Früherer SS-Wachmann vor Gericht: Prozess gegen das "Rädchen in der Mordmaschinerie"

Ein früherer SS-Wachmann (93) steht ab heute wegen Beihilfe zum Mord vor Gericht. Es könnte einer der letzten Prozesse sein.

Ein früherer SS-Wachmann (93) steht ab heute wegen Beihilfe zum Mord vor Gericht – es könnte einer der letzten Prozesse sein. 200 Seiten füllen die Vernehmungsprotokolle zu jenem 93-Jährigen, der 74 Jahre nach Ende des Zweiten Weltkriegs ab diesem Donnerstag vor Gericht steht. Bruno D. wird vom Landgericht Hamburg wegen Beihilfe zum Mord in 5320 Fällen angeklagt.

Er soll von August 1944 bis April 1945 als SS-Wachmann im Konzentrationslager Stutthof bei Danzig seinen Dienst verrichtet haben. Mehr als 100.000 Juden und politische Gegner wurden dort interniert, 65.000 starben – die meisten wurden ermordet, etwa durch Genickschuss im Krematorium des Lagers oder durch die Verabreichung von Giftgas (Zyklon B).

**SCHRIFTLICHE AUFGABE A**
Prüfen Sie, ob die folgenden Aussagen mit dem Bericht über den Prozess gegen den früheren SS-Wachmann übereinstimmen. Antworten Sie jeweils mit Ja oder Nein und belegen Sie dies mit den entscheidenden Worten des Berichts als wörtlichem Zitat: (i) Bruno D. ist wegen Beihilfe zum Mord in 5320 Fällen angeklagt. (ii) Der Angeklagte soll bis Mai 1945 im Konzentrationslager Stutthof Dienst getan haben. (iii) Im Konzentrationslager Stutthof starben mehr als 100.000 Menschen.
**SCHRIFTLICHE AUFGABE B**
Führen Sie den Bericht über den Prozess gegen den früheren SS-Wachmann im Anschluss an seinen letzten Satz weiter.

**Datensätze**
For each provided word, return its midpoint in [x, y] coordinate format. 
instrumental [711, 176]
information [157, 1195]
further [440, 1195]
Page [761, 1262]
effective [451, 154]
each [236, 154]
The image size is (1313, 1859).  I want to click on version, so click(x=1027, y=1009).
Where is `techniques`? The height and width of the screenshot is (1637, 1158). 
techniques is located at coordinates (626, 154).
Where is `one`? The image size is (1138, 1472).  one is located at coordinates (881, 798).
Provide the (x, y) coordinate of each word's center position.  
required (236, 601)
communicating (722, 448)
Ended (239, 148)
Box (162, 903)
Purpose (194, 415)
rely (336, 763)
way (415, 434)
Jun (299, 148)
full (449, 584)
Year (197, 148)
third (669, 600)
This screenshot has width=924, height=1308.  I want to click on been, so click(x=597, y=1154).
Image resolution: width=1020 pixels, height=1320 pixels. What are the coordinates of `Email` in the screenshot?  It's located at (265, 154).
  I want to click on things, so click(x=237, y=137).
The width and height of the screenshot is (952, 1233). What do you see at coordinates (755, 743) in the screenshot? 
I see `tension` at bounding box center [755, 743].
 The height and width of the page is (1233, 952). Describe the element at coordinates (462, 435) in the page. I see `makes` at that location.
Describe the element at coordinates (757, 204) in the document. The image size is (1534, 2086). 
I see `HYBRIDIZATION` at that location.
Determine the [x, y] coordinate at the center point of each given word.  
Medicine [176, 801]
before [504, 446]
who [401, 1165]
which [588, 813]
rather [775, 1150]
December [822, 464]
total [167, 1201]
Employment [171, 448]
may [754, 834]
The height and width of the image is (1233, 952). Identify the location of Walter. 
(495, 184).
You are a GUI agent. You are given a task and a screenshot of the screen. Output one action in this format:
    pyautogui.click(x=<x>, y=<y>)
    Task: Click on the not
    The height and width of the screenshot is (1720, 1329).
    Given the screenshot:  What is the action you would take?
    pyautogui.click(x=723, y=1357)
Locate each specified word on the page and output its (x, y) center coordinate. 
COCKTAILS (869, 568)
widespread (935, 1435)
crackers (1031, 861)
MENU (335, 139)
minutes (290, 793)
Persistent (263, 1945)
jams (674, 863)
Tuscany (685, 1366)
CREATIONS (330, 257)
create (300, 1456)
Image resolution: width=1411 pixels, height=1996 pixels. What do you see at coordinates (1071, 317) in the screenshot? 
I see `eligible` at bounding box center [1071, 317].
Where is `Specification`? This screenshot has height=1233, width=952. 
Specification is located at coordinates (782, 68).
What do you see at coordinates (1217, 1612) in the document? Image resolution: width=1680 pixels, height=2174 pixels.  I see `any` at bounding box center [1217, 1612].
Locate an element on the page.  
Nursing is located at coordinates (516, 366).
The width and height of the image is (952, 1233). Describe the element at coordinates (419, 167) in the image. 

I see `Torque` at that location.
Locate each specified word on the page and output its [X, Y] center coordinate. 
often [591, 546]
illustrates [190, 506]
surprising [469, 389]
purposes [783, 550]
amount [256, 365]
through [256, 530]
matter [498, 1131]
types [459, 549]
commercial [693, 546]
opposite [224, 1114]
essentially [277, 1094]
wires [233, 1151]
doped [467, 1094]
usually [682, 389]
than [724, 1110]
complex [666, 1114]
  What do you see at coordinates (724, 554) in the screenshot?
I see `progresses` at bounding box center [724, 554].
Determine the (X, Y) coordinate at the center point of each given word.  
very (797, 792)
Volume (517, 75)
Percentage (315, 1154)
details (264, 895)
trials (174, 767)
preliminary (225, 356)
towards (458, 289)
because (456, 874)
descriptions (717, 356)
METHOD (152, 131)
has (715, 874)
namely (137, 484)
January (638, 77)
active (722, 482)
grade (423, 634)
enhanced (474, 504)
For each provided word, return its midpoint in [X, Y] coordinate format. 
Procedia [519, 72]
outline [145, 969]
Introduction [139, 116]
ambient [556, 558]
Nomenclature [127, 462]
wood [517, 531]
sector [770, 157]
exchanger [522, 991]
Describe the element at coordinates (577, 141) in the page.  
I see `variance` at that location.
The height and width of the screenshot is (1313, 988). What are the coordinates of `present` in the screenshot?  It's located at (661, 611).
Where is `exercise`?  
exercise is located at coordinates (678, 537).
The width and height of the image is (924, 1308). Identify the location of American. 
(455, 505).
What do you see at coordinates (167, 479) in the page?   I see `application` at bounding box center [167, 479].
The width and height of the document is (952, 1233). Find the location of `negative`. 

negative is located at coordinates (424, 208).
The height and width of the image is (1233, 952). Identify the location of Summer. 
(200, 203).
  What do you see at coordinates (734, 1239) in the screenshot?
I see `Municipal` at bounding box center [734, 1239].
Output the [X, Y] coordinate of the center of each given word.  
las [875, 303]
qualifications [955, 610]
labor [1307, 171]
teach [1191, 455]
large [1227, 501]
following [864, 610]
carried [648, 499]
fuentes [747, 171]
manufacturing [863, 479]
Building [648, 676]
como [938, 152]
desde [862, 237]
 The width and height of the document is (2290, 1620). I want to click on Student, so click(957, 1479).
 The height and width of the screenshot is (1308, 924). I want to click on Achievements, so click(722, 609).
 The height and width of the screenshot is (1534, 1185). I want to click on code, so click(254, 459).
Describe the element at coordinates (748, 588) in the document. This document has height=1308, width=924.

**RICHTIGE ANTWORT A**
(i) Ja: „Bruno D. wird vom Landgericht Hamburg wegen Beihilfe zum Mord in 5320 Fällen angeklagt.“
(ii) Nein: „Er soll von August 1944 bis April 1945 als SS-Wachmann im Konzentrationslager Stutthof bei Danzig seinen Dienst verrichtet haben.“
(iii) Nein: „Mehr als 100.000 Juden und politische Gegner wurden dort interniert, 65.000 starben“

**RICHTIGE ANTWORT B**
Dass Männer wie Bruno D. nun vor Gericht stehen, „hätte schon früher passieren können“, sagt der Berliner Politologe und Antisemitismusforscher Hajo Funke zum KURIER, der sich in seinem jüngsten Buch mit der Erinnerung an NS-Verbrechen beschäftigt ("Der Kampf um die Erinnerung"). Die zuständigen Behörden und der Bundesgerichtshof waren lange nicht in der Lage und Willens dazu, so Funke. Lange hielt die BGH-Rechtsprechung an einem Grundsatzurteil aus den Sechziger fest, demzufolge Menschen, die in einem Konzentrations- oder Vernichtungslager „irgendwie tätig“ waren, nicht allein deshalb wegen der Beteiligung an nationalsozialistischen Verbrechen verurteilt werden dürfen. Zwar war der Auschwitz-Prozess zwischen 1963 und 1965 für Funke erstmal ein Durchbruch, doch die die wegen Beihilfe zum Mord Angeklagten kamen mit geringen Strafen davon.

Erst vor einigen Jahren änderte man die Rechtssprechung: Unterstützende Tätigkeiten wie Wachdienste werden im juristischen Sinn als Beihilfe zum Mord gewertet. Der Politikwissenschaftler sieht dafür den Prozess um John Demjanjuk 2011 wegweisend: Der frühere Wachmann im deutschen Vernichtungslager Sobibor wurde wegen Beihilfe zum Mord in über 28.000 Fällen verurteilt – „er wurde wegen seiner Funktion verurteilt“. Ebenso der frühere Buchhalter von Auschwitz Oskar Gröning – das Gericht sprach ihn 2015 wegen Beihilfe zum Mord in 300.000 Fällen für schuldig. Er starb vor Haftantritt.

Der 93-jährige Bruno D. habe der Anklage nach als ein „Rädchen der Mordmaschinerie“ in Kenntnis aller Gesamtumstände dazu beigetragen, „den Tötungsbefehl umzusetzen“. Laut Staatsanwaltschaft gehörte es zu seinen Aufgaben die Flucht, Revolte und Befreiung von Häftlingen zu verhindern.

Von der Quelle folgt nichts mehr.